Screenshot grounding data
*** Block opens ***
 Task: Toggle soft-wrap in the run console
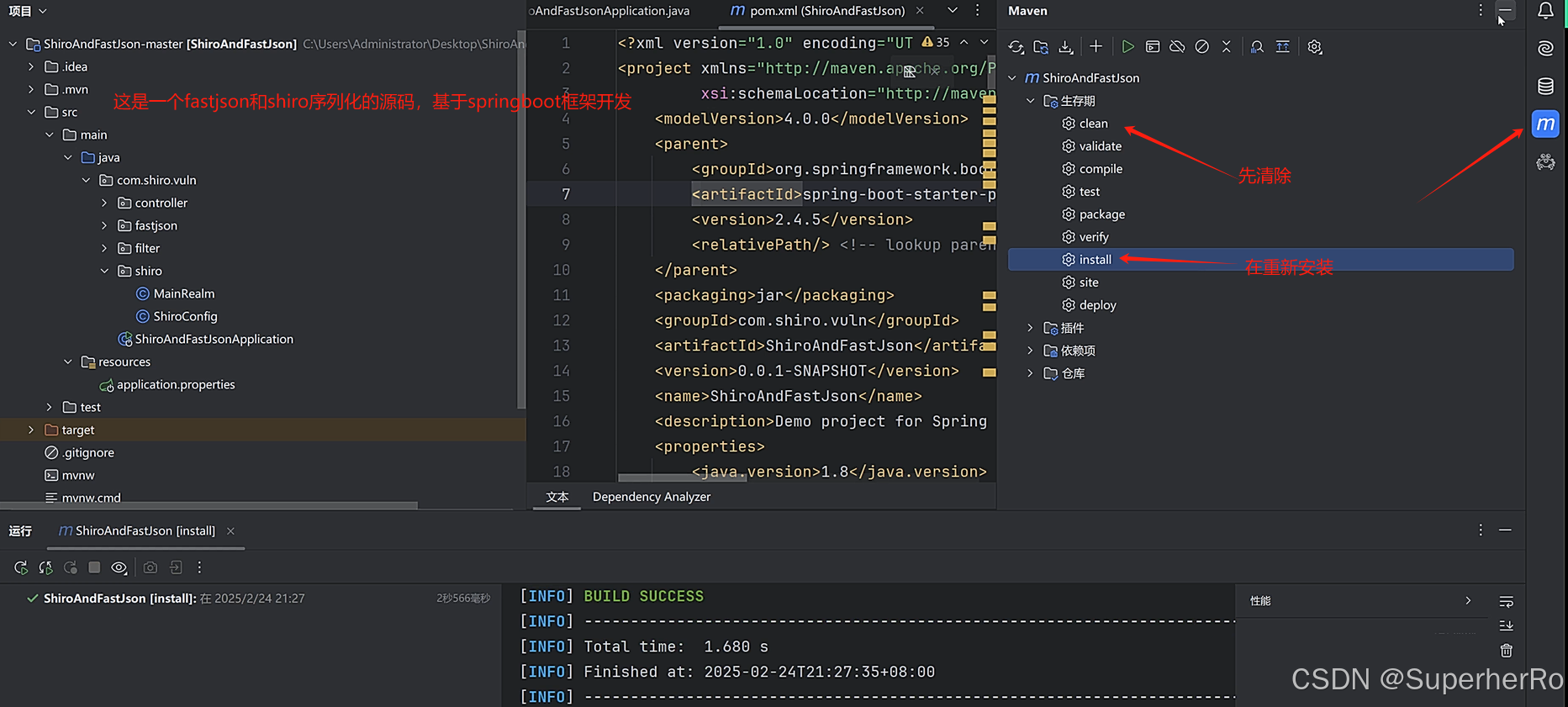coord(1506,601)
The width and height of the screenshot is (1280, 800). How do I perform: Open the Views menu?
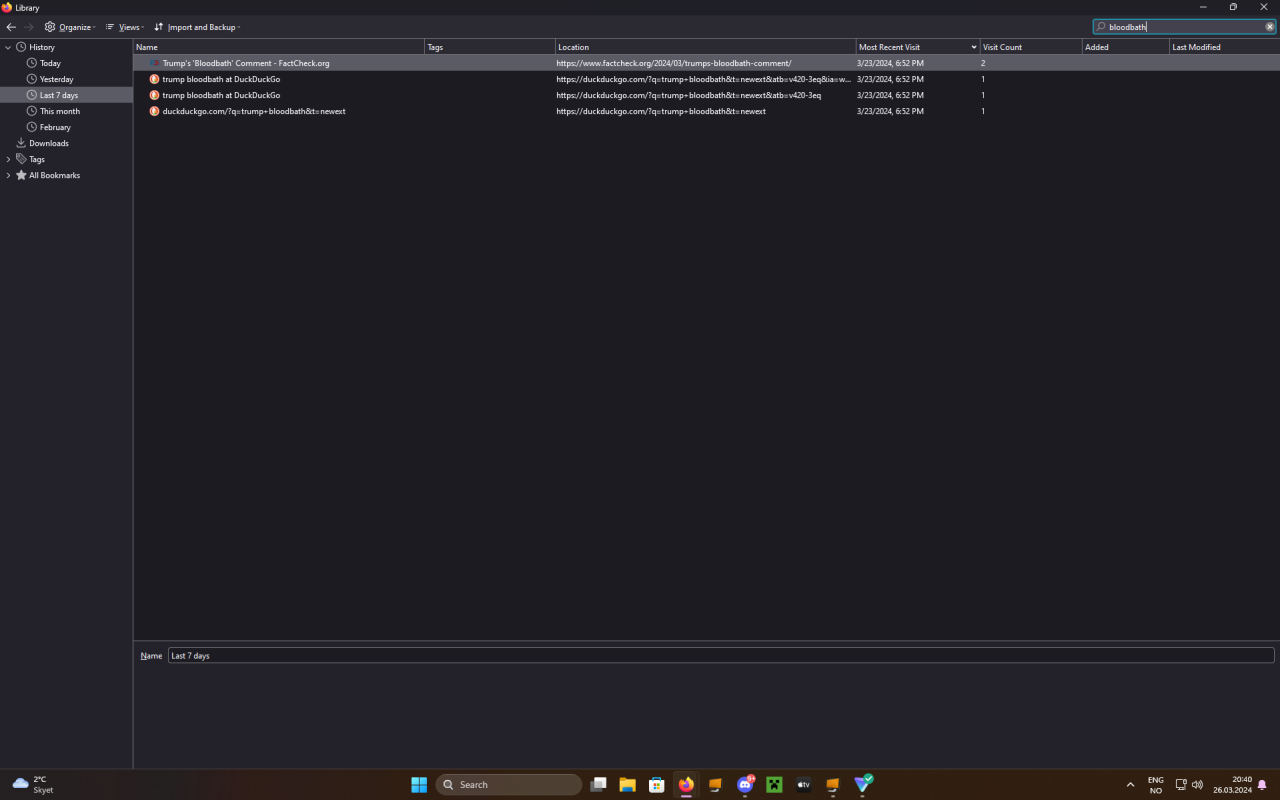(125, 27)
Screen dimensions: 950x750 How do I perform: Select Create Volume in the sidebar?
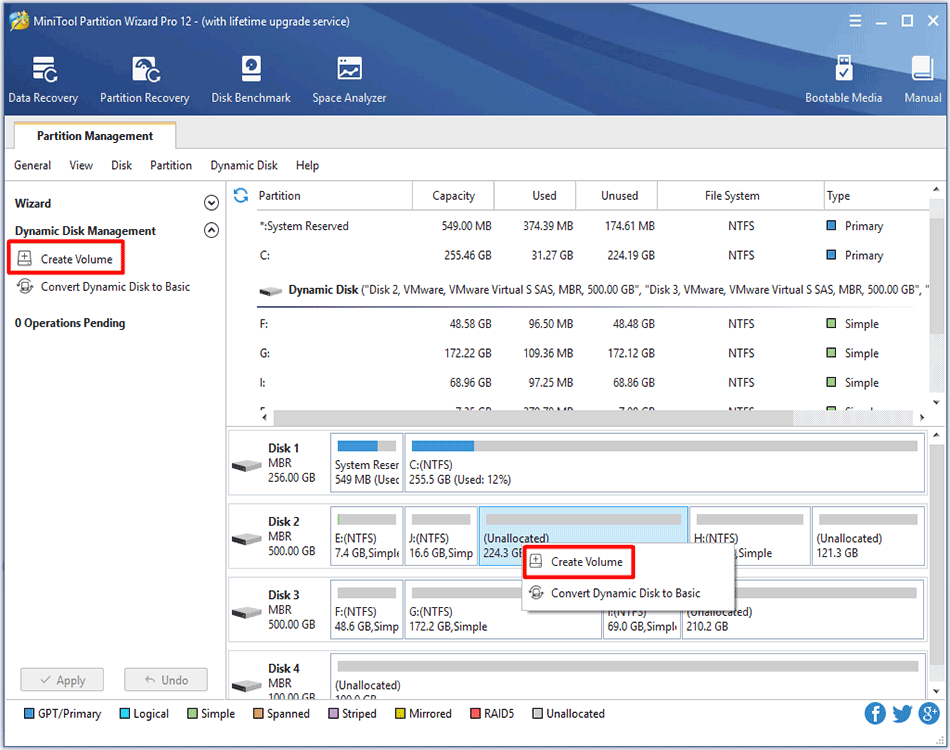pyautogui.click(x=66, y=257)
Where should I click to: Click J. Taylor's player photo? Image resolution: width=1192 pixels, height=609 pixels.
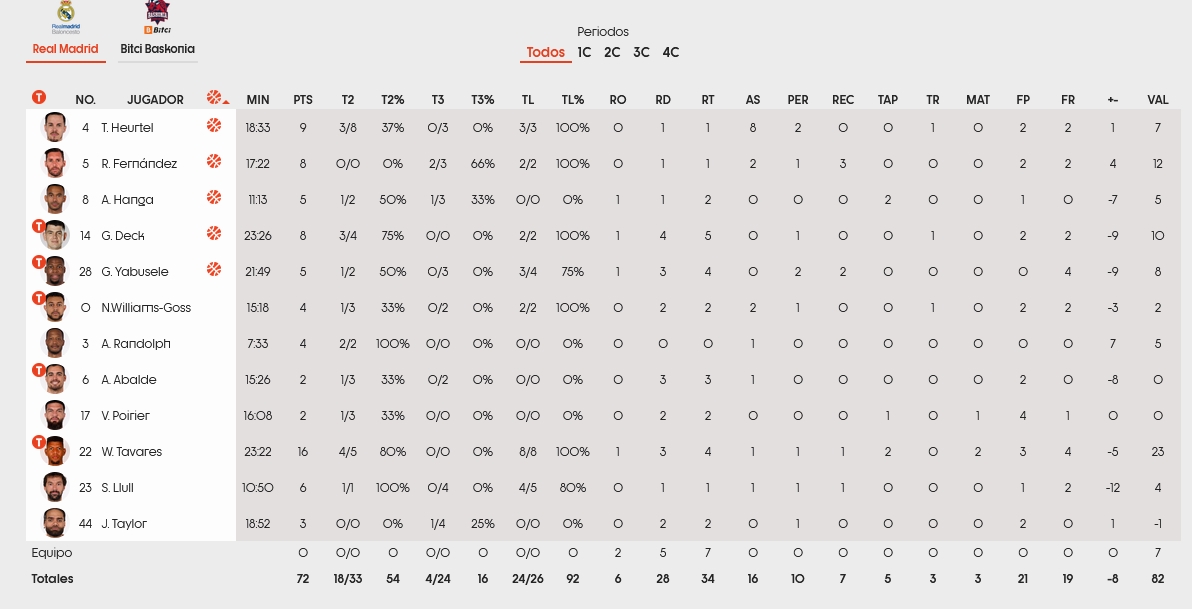pos(54,523)
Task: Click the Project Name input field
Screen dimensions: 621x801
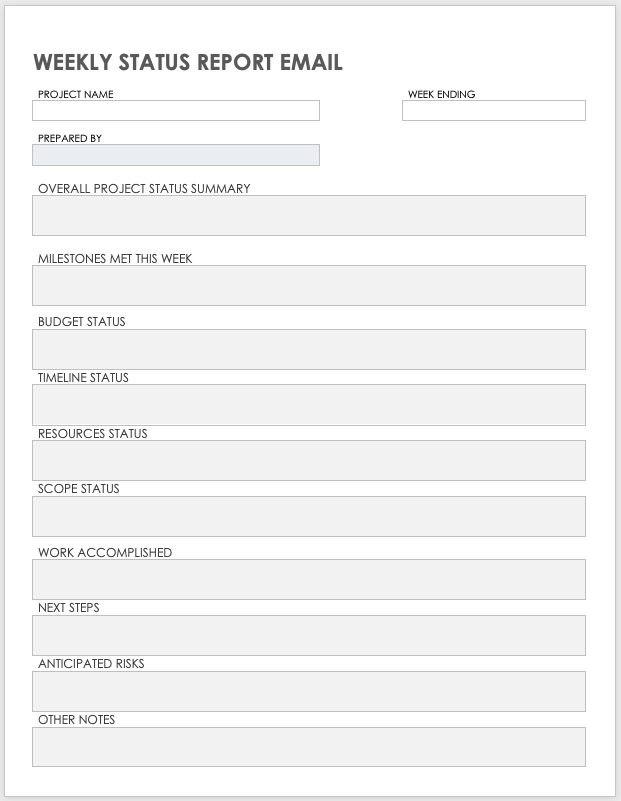Action: 176,111
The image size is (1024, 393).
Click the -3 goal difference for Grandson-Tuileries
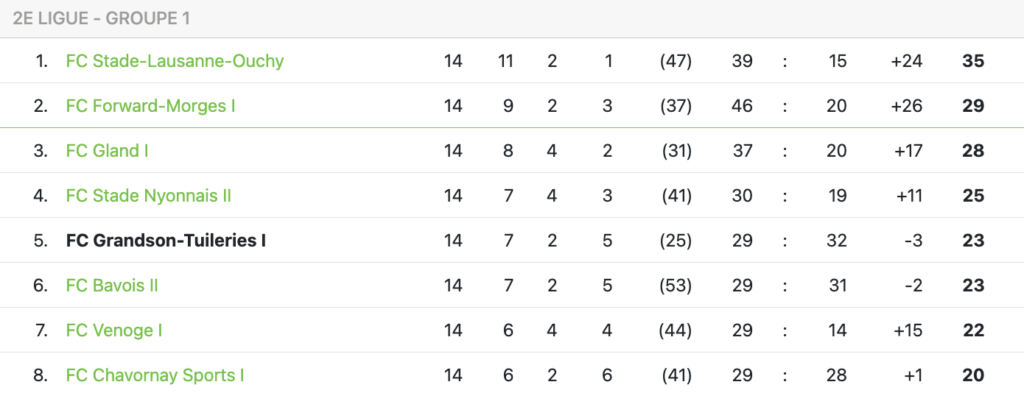[912, 241]
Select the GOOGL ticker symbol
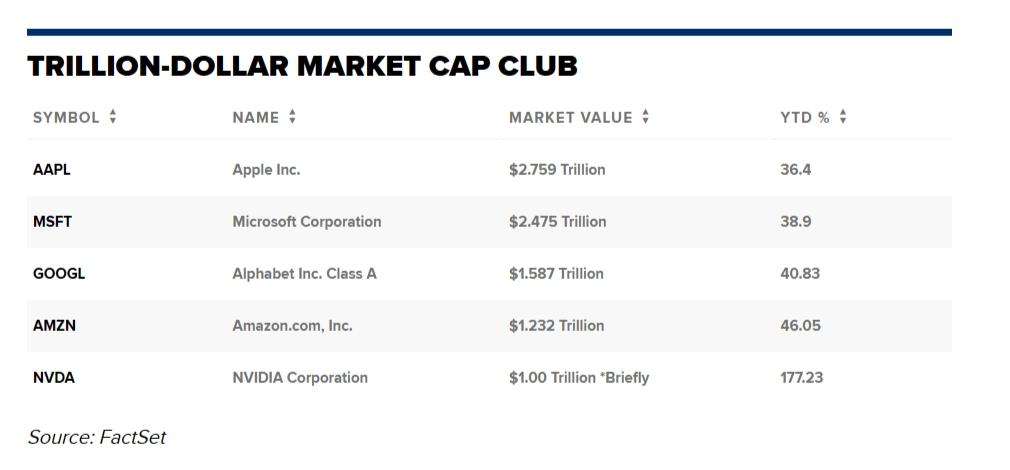1010x470 pixels. (x=59, y=274)
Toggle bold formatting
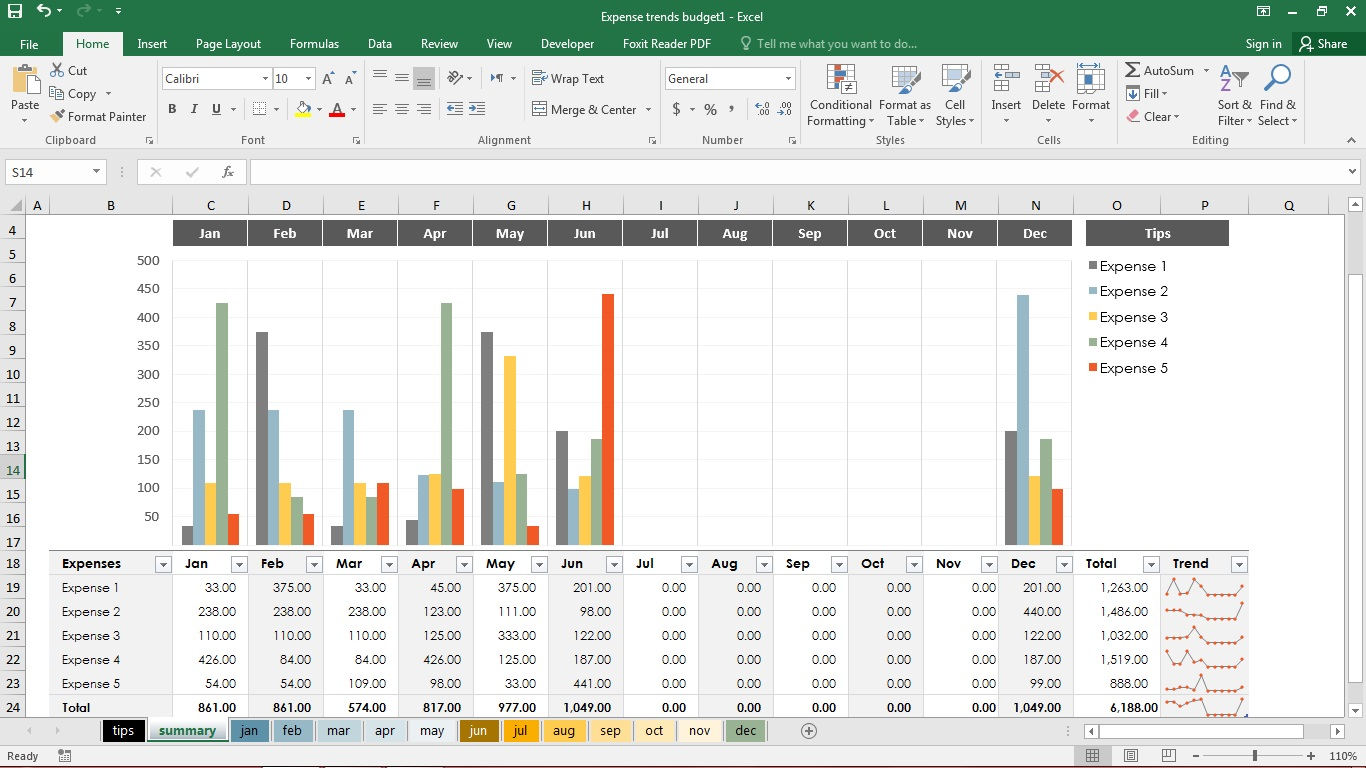Image resolution: width=1366 pixels, height=768 pixels. (171, 109)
*** Block closes ***
A complete and exact copy of the records is required. Exclude the pictures.

 Task: Toggle soft-wrap in the run console
coord(1506,601)
The width and height of the screenshot is (1280, 800). How do I perform: Open the Views menu?
(125, 27)
Screen dimensions: 950x750 How do I perform: Select Create Volume in the sidebar?
pyautogui.click(x=66, y=257)
Where should I click to: Click J. Taylor's player photo? Image resolution: width=1192 pixels, height=609 pixels.
pos(54,523)
Task: Click the Project Name input field
Screen dimensions: 621x801
Action: 176,111
The image size is (1024, 393).
Click the -3 goal difference for Grandson-Tuileries
[912, 241]
Select the GOOGL ticker symbol
1010x470 pixels. (x=59, y=274)
Toggle bold formatting
Image resolution: width=1366 pixels, height=768 pixels. (171, 109)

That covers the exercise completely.